I love history. As a Christian, I enjoy learning the history of the Christian church, both the good and the bad. In my reading I make it a point to read works from times and places other then my own. Books on Christian spirituality are (almost) a dime a dozen in any bookstore. Some are great, many are awful. When I go to the classics I find books that are often much more difficult to read, but reveal an incredible spiritual depth.
Before I started blogging I read many Christian classics, ones I would love to blog through but am not ready to reread. I have blogged through works from some medieval saints, such as Julian of Norwich, Teresa of Avila and St. John of the Cross. The title of these blogs was “listening to the saints”, the idea being that in the cacophony of our busy and loud culture we Christians do well to listen to the wise words of those who have gone before.
(I just spent the afternoon sitting on campus at a table to raise awareness and make a call to action about human trafficking. The vast majority of students who walked by alone had earphones in, listening to music. God forbid we don’t have some sort of constant noise in our heads! Wow, I sound like an old man.)
As I return to blogging on the works of Christians long-dead, I am re-titling it “walking with the saints.” I still think we ought to listen to what they have to say. But it helps to remember that these people were much like us, people with passions and desires and struggles who sought to follow Jesus in their lives. I like the image of all of us Christians, the communion of the saints, walking together as disciples of Jesus.
One of my favorites is the English preacher John Wesley (1703-1791). Wesley was a preacher at a time of nation-wide revival as many came to renewed faith in Jesus. He is the founder of Methodism, a denomination still strong today and with many offshoots of its own. I have begun reading through Wesley’s journal and will blog thoughts on that in the coming months. A couple years ago I read Wesley’s book A Plain Account of Christian Perfection and found it incredibly thoughtful and encouraging:
A large part of Wesley’s argument is that since God commands this of us, then it is obvious that it should be possible. He also spends a good amount of time refuting attacks on this doctrine. Some say it is too human centered. Wesley’s response is that those who reach this perfection do so by God’s grace and are so in touch with God that they recognize, more than other Christians, their need. Along the same lines:
“If we were not utterly impotent, our good works would be our own property; whereas now they belong wholly to God, because they proceed from him and his grace: While raising our works, and making them all divine, he honors himself in us through them”.

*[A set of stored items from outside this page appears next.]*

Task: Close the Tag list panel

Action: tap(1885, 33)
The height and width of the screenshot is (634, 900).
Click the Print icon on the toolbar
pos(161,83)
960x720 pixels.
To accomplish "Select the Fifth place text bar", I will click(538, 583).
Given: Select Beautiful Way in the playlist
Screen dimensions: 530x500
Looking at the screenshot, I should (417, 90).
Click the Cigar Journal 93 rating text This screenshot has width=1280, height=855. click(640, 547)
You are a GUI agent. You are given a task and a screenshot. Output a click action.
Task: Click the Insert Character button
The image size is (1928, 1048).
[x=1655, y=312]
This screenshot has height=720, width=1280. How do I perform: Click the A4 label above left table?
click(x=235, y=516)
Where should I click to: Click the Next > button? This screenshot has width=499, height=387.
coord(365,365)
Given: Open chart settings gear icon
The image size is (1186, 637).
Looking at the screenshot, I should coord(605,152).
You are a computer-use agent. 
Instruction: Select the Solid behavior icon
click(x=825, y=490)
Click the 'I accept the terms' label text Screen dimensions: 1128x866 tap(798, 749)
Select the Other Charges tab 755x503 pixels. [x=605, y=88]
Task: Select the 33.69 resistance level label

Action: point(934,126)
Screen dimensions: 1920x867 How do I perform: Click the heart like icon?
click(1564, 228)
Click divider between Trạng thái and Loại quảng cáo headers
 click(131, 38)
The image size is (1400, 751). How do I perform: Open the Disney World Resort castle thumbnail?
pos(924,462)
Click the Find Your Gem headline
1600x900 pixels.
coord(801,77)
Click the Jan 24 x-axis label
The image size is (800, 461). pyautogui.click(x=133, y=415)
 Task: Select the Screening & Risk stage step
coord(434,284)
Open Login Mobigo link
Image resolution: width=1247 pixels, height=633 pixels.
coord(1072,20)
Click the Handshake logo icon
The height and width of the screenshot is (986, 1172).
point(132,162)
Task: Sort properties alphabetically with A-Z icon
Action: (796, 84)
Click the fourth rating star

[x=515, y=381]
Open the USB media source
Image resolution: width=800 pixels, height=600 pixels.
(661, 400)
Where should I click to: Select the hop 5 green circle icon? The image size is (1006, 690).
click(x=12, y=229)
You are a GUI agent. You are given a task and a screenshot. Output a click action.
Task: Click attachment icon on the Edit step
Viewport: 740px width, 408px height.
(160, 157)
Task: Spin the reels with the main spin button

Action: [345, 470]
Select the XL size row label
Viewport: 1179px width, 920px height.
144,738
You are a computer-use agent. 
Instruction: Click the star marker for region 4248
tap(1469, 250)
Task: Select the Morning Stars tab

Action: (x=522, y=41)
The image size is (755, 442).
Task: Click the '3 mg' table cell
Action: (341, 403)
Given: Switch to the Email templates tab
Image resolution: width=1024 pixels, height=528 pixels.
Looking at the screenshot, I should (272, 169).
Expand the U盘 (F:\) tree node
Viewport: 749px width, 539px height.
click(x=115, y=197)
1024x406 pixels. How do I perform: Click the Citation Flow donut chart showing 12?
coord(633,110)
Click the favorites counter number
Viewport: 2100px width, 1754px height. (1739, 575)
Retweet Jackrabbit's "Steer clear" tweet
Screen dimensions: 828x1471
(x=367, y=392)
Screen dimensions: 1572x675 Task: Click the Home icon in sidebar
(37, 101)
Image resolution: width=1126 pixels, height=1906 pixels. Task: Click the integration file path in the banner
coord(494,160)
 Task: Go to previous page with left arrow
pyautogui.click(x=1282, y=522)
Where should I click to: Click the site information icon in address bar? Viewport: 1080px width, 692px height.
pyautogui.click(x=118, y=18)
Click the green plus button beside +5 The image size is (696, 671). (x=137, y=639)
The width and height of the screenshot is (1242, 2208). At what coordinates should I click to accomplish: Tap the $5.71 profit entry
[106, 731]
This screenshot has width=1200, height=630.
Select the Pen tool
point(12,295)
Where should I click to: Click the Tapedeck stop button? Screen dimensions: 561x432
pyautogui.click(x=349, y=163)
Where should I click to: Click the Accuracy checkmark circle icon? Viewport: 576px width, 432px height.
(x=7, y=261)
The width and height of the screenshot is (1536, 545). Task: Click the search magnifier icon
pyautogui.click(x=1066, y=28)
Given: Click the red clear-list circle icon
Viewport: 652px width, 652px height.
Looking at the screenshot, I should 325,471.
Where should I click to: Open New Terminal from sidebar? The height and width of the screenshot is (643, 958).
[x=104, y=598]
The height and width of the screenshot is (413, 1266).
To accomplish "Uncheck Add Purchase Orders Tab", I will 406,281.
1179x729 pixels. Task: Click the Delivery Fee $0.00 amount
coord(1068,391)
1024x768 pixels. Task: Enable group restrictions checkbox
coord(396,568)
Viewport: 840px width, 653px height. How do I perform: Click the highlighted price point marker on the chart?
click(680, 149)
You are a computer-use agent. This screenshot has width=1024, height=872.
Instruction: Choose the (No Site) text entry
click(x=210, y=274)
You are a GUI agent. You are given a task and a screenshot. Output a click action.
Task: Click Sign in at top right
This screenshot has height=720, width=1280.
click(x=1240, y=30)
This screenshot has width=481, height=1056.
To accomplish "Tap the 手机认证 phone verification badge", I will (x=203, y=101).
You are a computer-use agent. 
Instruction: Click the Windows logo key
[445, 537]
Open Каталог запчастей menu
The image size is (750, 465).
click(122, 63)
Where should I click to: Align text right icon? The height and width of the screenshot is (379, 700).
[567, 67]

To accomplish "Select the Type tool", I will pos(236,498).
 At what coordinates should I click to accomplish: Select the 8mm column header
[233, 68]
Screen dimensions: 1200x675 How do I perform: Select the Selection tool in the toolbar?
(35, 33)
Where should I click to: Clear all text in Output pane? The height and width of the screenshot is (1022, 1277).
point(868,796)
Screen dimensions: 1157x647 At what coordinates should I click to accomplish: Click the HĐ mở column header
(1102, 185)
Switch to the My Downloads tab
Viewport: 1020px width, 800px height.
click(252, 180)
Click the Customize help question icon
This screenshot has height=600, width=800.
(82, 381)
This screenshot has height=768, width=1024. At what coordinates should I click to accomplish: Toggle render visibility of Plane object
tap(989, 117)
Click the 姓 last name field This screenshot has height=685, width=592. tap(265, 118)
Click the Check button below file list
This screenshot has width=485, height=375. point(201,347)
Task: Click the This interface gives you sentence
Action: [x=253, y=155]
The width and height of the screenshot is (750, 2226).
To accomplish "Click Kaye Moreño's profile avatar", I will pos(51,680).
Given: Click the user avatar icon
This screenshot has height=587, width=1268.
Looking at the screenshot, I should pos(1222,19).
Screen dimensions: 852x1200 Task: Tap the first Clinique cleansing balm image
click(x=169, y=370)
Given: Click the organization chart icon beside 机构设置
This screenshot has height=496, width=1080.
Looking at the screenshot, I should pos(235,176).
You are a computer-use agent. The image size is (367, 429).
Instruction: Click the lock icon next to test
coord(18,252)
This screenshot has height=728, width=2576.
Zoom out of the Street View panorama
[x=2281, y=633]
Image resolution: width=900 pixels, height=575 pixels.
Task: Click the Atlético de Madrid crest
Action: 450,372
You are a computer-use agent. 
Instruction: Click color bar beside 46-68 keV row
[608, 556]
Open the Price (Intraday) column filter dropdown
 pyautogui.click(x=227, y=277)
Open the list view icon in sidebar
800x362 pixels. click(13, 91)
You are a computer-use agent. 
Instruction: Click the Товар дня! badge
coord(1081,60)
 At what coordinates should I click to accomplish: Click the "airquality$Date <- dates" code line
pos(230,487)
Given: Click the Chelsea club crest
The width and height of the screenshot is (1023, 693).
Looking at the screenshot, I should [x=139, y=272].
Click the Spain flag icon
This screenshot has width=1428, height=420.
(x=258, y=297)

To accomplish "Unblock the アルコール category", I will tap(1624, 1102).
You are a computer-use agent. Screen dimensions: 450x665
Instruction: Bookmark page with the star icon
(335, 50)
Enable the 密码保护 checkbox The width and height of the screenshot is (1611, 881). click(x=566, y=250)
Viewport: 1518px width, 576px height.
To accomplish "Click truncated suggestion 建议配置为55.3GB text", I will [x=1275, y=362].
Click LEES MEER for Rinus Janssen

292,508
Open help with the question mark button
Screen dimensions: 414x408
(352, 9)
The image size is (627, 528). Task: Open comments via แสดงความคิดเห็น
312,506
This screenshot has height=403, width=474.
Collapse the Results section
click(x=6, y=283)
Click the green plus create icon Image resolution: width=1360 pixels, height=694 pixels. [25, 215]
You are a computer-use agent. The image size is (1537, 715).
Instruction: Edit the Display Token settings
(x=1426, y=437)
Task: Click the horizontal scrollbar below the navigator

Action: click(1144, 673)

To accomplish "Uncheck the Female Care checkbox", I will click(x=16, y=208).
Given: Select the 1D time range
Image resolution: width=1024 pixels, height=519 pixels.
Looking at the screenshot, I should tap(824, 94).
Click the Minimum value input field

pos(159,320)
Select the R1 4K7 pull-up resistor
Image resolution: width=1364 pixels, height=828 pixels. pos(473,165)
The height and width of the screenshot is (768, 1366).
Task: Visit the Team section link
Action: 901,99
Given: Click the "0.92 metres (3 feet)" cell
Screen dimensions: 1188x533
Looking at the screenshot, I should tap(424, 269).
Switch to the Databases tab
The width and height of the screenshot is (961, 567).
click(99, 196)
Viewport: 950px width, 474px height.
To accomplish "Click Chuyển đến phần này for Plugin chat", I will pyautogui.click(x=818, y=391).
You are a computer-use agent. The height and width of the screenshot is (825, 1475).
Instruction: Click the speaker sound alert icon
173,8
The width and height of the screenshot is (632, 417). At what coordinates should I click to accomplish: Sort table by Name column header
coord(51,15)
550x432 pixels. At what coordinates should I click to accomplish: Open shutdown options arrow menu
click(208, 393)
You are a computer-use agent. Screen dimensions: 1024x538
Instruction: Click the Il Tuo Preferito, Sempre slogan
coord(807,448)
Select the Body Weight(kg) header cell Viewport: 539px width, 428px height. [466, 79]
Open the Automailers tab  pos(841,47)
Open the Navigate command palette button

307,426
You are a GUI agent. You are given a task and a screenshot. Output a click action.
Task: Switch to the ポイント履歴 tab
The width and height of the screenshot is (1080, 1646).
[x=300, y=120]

He says that those who are perfect can continue to grow in grace “not only while they are in the body, but to all eternity”. Further, these are not super-Christians, Wesley even says that they can still learn from those who have not yet achieved this perfection. Finally, it is not impossible for a Christian to fall from this perfection.
I am not sure if I am with Wesley on this. But I think part of the challenge is that so much of the Christian subculture, at least the impression I get, is an emphasis on our sin and how we will never be holy in this life. I wonder though, is not this emphasis on our sin an emphasis on who we were? And now, are we not new creations in Christ? Does not the emphasis on sin leave out truths about the resurrection and the indwelling of the Holy Spirit?
All that aside, reading Wesley’s work moved me, I want to grow closer to God, to be consumed by the love of God. I want to love God with my heart, soul, mind and strength and to love my neighbor as myself. That is my prayer.
I am sure I will be encouraged by his journal as well and I look forward to blogging through it.